■ **Cel ćwiczenia**
Proszę przepisać bez żadnych zmian wiersze od tego, który zawiera „How do I perform: Open 预览”, aż do tego, który zawiera „coord(148,315)”, łącznie z oboma tymi wierszami.

▬▬▬▬▬▬

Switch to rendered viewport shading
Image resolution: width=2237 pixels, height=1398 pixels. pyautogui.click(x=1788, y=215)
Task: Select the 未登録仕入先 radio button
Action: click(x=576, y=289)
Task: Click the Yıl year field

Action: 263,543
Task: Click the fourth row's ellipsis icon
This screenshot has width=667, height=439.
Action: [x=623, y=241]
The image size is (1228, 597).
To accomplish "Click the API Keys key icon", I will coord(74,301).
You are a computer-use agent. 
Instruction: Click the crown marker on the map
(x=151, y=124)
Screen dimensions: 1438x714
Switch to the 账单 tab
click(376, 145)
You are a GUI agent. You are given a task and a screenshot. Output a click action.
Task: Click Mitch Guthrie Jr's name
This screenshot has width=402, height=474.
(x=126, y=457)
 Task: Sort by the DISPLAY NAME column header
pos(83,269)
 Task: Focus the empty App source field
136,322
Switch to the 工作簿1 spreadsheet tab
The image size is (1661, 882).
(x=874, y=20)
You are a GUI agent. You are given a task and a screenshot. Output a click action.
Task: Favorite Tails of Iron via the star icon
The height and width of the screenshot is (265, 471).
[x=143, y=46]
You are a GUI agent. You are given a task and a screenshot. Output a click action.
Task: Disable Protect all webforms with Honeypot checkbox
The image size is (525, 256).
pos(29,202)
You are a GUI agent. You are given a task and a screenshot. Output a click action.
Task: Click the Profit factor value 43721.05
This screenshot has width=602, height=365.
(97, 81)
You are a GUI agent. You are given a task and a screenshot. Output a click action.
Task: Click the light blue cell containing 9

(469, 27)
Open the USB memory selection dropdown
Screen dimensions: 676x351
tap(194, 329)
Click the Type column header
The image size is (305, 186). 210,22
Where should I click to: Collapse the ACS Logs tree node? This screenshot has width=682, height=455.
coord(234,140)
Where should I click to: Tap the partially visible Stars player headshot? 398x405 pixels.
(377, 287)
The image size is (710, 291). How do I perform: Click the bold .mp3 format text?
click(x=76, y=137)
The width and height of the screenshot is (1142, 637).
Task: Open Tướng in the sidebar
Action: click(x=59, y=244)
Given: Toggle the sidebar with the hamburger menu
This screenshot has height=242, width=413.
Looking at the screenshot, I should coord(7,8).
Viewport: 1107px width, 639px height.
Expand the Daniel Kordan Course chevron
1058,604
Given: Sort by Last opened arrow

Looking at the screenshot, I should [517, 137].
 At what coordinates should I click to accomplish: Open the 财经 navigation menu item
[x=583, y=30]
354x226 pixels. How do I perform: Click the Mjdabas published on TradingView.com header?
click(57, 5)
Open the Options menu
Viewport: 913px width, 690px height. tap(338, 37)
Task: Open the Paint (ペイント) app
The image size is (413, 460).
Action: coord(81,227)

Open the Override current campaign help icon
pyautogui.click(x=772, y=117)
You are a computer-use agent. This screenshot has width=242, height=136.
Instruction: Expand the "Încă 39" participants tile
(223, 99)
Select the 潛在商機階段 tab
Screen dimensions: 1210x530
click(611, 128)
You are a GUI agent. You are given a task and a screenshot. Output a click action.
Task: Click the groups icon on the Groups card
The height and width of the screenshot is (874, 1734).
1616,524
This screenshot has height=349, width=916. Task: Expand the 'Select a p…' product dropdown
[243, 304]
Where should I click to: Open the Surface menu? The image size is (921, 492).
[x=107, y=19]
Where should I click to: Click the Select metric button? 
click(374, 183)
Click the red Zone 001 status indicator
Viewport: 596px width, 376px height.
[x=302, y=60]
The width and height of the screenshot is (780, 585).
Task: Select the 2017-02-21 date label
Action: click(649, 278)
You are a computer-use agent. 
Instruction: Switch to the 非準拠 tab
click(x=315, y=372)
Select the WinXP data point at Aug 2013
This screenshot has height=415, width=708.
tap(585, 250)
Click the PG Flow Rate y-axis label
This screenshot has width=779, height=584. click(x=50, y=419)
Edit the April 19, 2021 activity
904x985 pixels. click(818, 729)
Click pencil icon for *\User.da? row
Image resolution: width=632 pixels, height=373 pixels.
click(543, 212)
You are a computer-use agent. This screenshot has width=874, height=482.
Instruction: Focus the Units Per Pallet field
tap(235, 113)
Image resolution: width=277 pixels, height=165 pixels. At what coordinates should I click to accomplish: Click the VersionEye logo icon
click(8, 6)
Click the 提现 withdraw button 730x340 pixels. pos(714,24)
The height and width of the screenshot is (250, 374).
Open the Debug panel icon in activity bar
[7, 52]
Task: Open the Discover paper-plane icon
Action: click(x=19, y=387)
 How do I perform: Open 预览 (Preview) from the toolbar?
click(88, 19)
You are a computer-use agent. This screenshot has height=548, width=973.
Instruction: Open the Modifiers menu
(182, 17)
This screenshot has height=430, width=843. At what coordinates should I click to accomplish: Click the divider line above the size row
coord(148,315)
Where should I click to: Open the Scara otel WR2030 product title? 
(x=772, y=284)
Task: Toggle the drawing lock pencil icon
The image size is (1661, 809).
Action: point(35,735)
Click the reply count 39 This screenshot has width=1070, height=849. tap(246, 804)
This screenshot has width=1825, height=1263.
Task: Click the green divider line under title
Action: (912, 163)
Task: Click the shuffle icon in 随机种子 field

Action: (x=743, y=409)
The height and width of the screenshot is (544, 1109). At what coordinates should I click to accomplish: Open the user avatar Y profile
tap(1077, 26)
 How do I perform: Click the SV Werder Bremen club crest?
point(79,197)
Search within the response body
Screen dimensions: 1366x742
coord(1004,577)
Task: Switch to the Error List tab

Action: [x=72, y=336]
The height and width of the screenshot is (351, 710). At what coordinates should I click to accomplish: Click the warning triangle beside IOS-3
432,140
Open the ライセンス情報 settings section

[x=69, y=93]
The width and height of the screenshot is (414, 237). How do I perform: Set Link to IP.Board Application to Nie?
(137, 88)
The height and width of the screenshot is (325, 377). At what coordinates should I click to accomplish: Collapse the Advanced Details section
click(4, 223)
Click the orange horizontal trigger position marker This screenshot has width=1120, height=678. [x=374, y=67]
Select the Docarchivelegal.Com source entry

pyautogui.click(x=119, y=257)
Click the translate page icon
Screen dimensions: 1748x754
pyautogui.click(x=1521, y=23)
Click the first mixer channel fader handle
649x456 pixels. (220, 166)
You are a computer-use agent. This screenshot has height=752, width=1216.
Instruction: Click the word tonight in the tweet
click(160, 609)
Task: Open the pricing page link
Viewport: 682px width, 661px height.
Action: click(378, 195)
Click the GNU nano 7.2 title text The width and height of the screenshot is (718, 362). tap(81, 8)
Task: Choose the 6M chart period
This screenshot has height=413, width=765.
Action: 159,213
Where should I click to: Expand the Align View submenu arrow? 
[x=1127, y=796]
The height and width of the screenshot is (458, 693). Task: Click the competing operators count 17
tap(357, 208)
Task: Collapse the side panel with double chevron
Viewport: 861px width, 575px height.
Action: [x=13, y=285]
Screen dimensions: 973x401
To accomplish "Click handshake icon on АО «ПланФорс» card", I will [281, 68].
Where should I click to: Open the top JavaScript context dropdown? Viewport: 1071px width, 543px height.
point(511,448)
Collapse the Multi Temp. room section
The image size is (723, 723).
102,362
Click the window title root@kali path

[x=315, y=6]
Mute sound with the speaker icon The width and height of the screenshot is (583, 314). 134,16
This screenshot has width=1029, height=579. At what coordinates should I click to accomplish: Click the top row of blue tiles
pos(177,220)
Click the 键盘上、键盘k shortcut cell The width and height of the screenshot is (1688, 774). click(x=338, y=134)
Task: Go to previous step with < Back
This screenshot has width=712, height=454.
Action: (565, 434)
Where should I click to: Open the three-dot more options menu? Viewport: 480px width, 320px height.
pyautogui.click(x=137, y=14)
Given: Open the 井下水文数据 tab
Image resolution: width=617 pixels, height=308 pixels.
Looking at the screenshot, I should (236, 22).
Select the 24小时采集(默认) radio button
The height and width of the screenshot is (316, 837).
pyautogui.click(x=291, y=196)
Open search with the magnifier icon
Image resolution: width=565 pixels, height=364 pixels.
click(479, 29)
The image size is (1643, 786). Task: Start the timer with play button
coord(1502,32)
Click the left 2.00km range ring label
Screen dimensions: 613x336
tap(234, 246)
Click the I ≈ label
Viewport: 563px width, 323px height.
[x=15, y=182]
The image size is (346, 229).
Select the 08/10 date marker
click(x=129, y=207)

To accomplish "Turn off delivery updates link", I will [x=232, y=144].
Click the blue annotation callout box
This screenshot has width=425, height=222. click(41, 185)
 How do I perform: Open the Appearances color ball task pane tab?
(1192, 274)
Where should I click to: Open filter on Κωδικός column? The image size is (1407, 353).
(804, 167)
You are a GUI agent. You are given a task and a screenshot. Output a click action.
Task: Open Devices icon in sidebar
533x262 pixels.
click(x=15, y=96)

▬▬▬▬▬▬

■ **Odpowiedź do ćwiczenia**
 How do I perform: Open 预览 (Preview) from the toolbar?
click(88, 19)
You are a computer-use agent. This screenshot has height=548, width=973.
Instruction: Open the Modifiers menu
(182, 17)
This screenshot has height=430, width=843. At what coordinates should I click to accomplish: Click the divider line above the size row
coord(148,315)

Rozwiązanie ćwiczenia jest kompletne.